10:Years and Years Before

9.6K 91 25
                                    

Abby Bronte

Abby Bronte can’t breathe.

Or, that is, she can barely breathe.

She can feel the pain even though she can’t see anything, even though everything around her is a black void. The pressure on her chest is like a mountain, the constriction like a vice around her ribs. It’s this horrible discomfort she notices first, the scarce amount of air that enters her desperate lungs, the fire in her belly screaming for oxygen.

 Then, slowly, she starts to hear the noise. The dim roar in her ears soon reaches a crescendo, and Abby can pick out individual voices. It sounds like a city, but in the distance. Underwater.

The first thing she remembers is the earthquake. She can still feel it, rattling in her bones. Her last few thoughts shuffle through her head, on repeat. She’d been elated. She’d never been in an earthquake before. She’d been hoping they might cancel school the next day.  It was nice that the quake had struck at the end of auditions. Could the timing have been better?

She was one of the few who giggled instead of screamed.

Now, though, as she sits in darkness, her chest wheezing and tight, Abby wonders if she should have taken the quake a bit more seriously.

A distorted voice pierces through her protective curtain of subconscious. “Hey.” Someone pokes her stomach. “You, lying against the wall like that.” The city suddenly comes rushing toward her. The city becomes real. Her ears open themselves to the vivid din, and light swims into her eyes. Abby blinks away the blaze of sudden self-awareness. Standing over her appears to be a boy, no older than sixteen. He gives her a nudge under the jaw and a friendly smile. “Chin up, girl. Don’t look so blue.”

Abby can feel the rough brick wall scraping her back through her shirt. She can feel sunlight on her face—not indoor sunlight, sunlight filtered through auditorium windows, which was artificial and cold—but sunlight that was real and warm and bright.

“Good morning, sleepy!” chirrups a second voice. As her eyes adjust, Abby can just make out two figures standing behind the boy. A girl, arms crossed and glowering, and a young child clinging to her skirt. “Thought maybe you were a trash bag,” he says pleasantly.

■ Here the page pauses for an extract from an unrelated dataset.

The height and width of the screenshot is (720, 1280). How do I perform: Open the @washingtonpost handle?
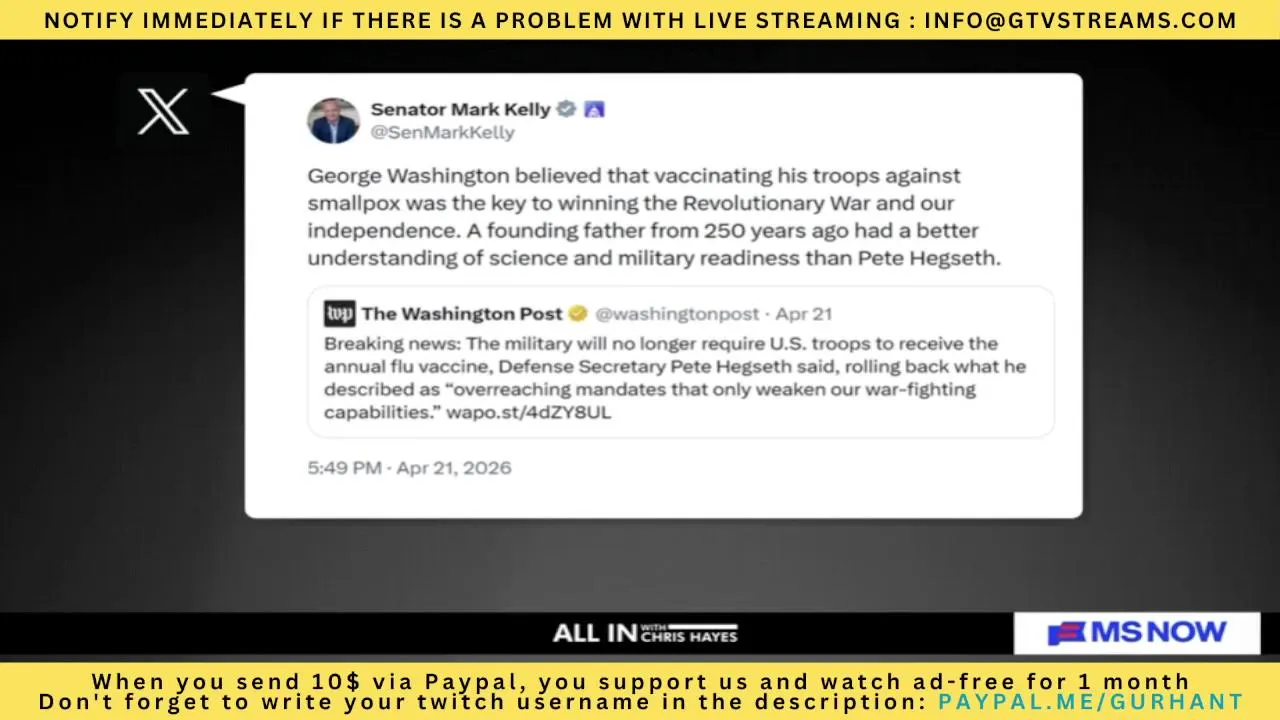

Abby stands up quickly, brushing off the stranger’s hand. “And who, exactly,” she says in a strong voice, brushing her skirt—skirt?—free of dust, “are you?

“Come on, Zach!” The girl scolds. She’s British. “We’re going to be late!”

Zach, Abby presumes, gets up from his crouch, shrugs, hooks his thumbs in his suspenders, and trots after the girl. From behind she notices the similar gait, the sandy brown hair, and guesses the three are siblings. The youngest clutches to his sister’s skirt, struggling to keep up in his high boots, giving Abby desperate glances over his shoulder. “Wait… Georgia, wait… Can’t we take her with us?”

Abby doesn’t watch them go. She leans against the wall and shuts her eyes and tries to think. Where in the world am I? Who were those strange people? Why are they dressed like something out of a history book? Abby brushes her fingers over her stomach. Instead of flesh she touches stiff cloth. The pain around her ribs is a tightly-laced bodice, from underneath which flows into a beige cotton skirt that falls to her ankles. Why am I dressed like something out of a history book? Well, she reasons, she’ll get nowhere for sure by just standing around.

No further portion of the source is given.